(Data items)
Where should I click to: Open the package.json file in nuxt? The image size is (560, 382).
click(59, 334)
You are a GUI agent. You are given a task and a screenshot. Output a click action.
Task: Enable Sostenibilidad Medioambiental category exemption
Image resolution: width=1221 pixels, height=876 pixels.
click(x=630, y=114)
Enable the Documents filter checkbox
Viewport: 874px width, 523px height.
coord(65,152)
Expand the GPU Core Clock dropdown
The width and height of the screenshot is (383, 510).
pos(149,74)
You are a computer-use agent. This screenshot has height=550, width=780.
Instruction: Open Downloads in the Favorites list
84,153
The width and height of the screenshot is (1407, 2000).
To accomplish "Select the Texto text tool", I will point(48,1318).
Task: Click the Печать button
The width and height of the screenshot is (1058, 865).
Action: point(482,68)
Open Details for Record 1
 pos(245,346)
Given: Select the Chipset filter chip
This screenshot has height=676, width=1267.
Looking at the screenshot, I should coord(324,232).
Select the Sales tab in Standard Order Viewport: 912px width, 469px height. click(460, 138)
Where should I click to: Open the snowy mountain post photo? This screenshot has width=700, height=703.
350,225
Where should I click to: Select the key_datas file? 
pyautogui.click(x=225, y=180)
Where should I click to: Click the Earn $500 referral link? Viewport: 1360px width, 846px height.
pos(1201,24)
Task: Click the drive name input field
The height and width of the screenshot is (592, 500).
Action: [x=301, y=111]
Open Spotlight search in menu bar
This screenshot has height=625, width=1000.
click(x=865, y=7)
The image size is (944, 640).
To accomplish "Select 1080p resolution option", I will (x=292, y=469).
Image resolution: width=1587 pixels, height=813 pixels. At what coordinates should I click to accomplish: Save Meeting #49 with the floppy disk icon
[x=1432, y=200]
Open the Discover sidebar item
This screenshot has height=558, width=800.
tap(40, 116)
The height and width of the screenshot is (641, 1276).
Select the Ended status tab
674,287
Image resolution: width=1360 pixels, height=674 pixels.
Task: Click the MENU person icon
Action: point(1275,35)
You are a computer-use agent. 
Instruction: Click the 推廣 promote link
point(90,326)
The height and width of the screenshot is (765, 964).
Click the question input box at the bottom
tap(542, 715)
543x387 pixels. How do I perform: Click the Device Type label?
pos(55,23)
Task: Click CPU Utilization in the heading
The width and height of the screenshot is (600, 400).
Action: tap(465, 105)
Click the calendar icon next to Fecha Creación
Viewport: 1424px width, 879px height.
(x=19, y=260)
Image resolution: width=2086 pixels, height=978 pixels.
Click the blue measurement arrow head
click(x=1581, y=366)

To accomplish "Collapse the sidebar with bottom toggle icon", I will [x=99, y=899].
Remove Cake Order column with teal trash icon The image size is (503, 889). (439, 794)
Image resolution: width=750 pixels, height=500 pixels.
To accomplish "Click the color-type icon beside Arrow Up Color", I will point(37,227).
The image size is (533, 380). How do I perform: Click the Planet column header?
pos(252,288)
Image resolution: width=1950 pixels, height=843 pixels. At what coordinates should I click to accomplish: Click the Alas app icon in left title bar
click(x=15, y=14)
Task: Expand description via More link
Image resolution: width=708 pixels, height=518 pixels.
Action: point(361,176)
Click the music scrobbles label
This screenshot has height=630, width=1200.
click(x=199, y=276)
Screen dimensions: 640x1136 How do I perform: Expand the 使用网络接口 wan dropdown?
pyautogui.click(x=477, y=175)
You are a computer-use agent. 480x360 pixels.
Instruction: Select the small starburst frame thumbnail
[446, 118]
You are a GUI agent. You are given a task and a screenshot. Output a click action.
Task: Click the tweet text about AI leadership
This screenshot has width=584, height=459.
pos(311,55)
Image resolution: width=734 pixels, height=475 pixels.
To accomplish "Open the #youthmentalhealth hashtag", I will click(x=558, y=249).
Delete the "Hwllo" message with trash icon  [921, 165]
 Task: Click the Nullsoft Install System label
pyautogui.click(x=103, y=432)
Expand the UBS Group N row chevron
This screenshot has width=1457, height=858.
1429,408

TASK STATEMENT: Give only the number of lines in the data that include the string "text".

FINAL ANSWER: 2